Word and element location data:
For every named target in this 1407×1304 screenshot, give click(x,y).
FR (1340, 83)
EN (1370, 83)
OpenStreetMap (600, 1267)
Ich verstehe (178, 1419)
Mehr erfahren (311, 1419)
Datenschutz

TO DO: Reproduce every line of the items above verbatim.

THE SOLUTION:
For every named target in this 1407×1304 screenshot, give click(x,y).
FR (1340, 83)
EN (1370, 83)
OpenStreetMap (600, 1267)
Ich verstehe (178, 1419)
Mehr erfahren (311, 1419)
Datenschutz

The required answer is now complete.